季晚幾乎懷疑自己的耳朵聽錯了。她揣摩著車廂裏盛青遲的表情,卻沒有在這個男人臉上看見一絲可以撲捉的情緒。她第一眼見到的印象不是冷淡得不通人情的嗎?
盛青遲不容她再拒絕,語氣平和中帶著堅決:“季小姐, 請上車。”
季晚坐上副駕駛, 腦子裏還有些轉不過彎, 車廂裏氣氛安靜,緊閉的車窗隔絕了外麵的汽笛聲。眼角餘光處, 季晚捕捉到男人微勾的唇角。
他在笑?
“很抱歉今天在會議場合服裝失儀。”季晚一邊說,一邊偏頭假裝微笑賠禮, 其實隻是想看看這人為什麽會親自開車載她。
可她沒有再看清男人唇含的笑意, 眼角餘光倒是瞥見後排竟然安置了一把兒童安全座椅。
盛青遲專心致誌注意著路況,卻知道她看見了那把安全椅。季晚便問:“我剛回國, 對國內環境了解得不是很清楚, 原來盛總已經成家了。”
盛青遲未置一言,季晚轉眼已明白這個年輕英俊的男人原來是顧家的, 他能在商務車裏都安置兒童安全座椅,足可見得。
車子轉彎後, 盛青遲磁性的聲音才低低響起:“季小姐在哪家律所任職,我想聘請你為盛氏集團的法律顧問。”
季晚又是一愣, 她平靜回答:“剛才在會議室裏白總跟您提過一句, 我是雙學位, 所以並沒有主攻法律, 我主學的是心理學, 所以很遺憾了。”
她摸不清狀況,不能輕易答應。
盛青遲勾起薄唇:“季小姐住在哪裏?”
季晚又是一怔,心底暗惱自己怎麽連地址都沒有報。她說完地址,道了聲謝。
目視前方路況的盛青遲心底好笑,他知道自己今天反常的舉動一定會令身邊的女人摸不著頭腦。果然,女人連地址都忘記報。

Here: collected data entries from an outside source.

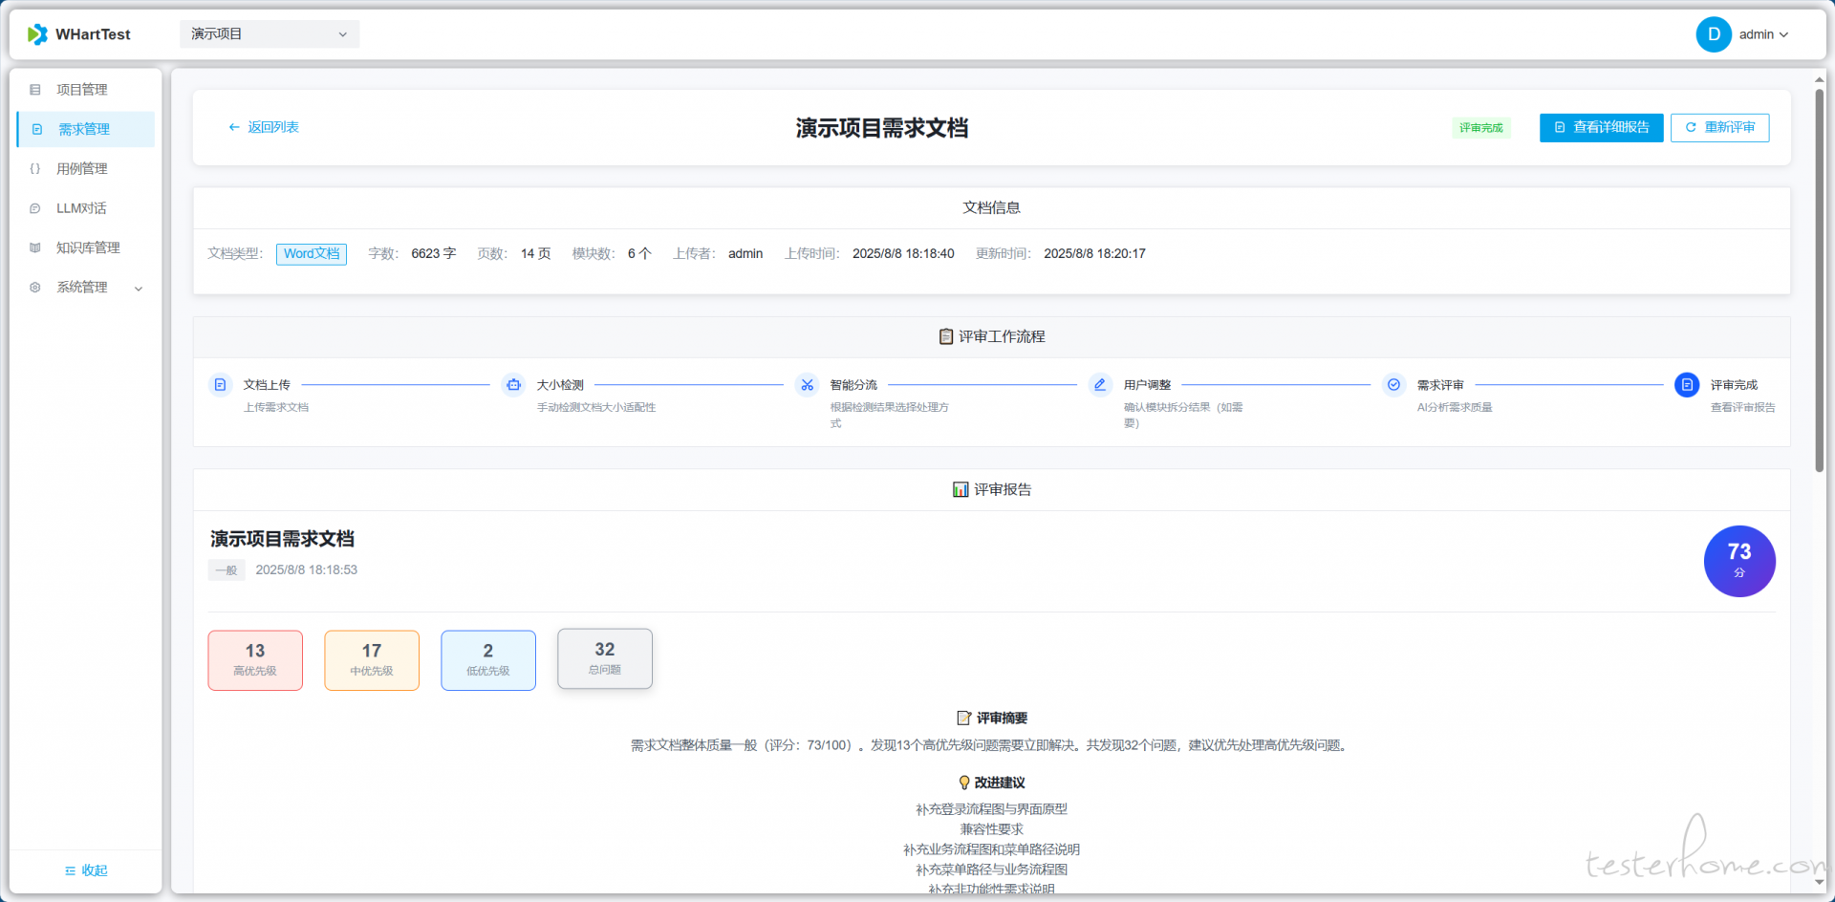
Task: Click the 返回列表 back link
Action: click(264, 128)
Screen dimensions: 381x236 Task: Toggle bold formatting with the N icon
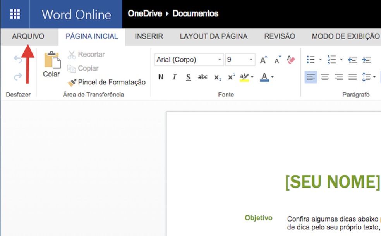click(160, 77)
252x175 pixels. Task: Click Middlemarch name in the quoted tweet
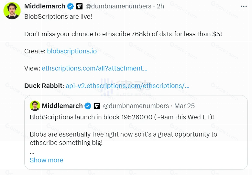point(62,106)
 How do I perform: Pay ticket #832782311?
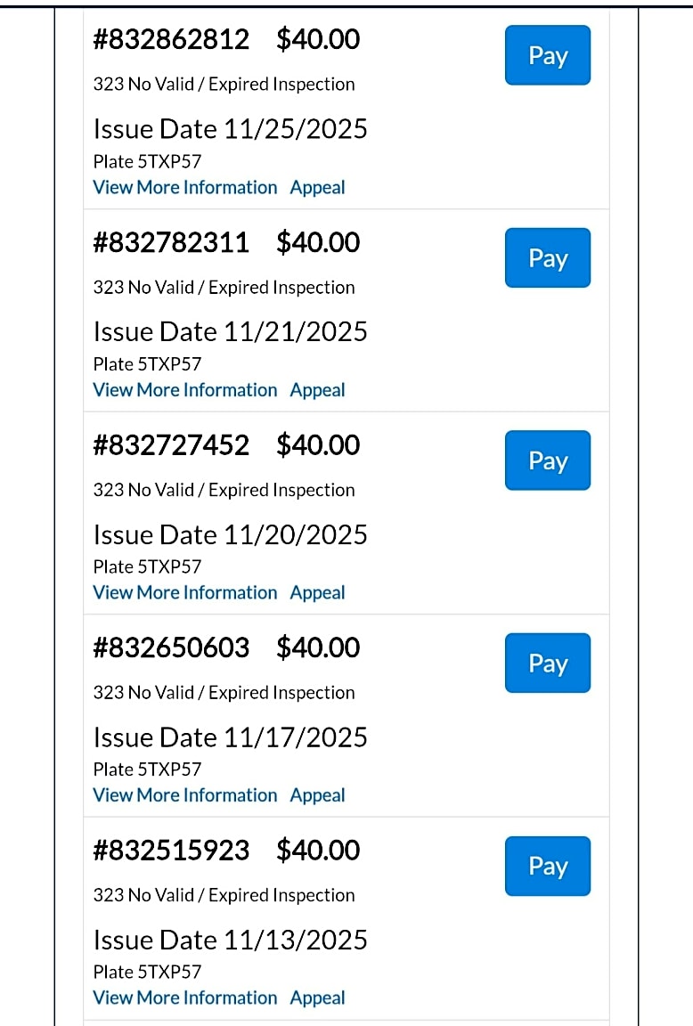[547, 258]
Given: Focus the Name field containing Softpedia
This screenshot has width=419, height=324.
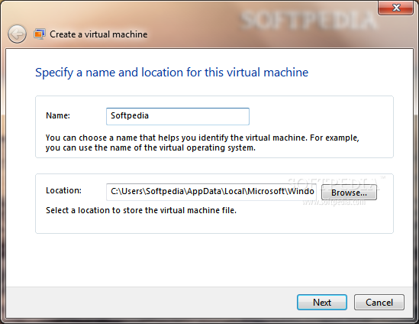Looking at the screenshot, I should point(178,116).
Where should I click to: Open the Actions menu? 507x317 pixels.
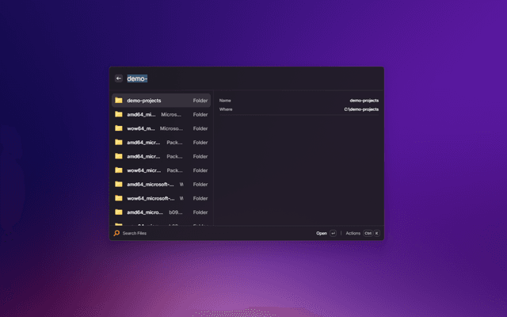[x=353, y=233]
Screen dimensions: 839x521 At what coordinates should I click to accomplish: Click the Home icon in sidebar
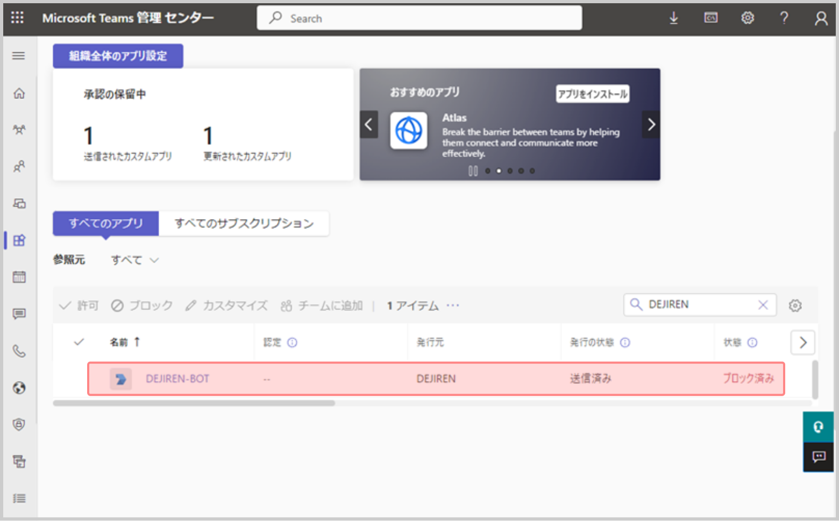[x=19, y=94]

他本該在昨天就找到季晚的,送盛苒回別墅後,他派助理去安業百貨調監控錄像,但巧的是那天商場設備維護,那一個小時內季晚並沒有出現在監控畫麵裏。盛苒在家哭了整夜,他沒有料到兒子雖然一向頑皮,卻會對一個隻見過一次麵的女人這麽想念。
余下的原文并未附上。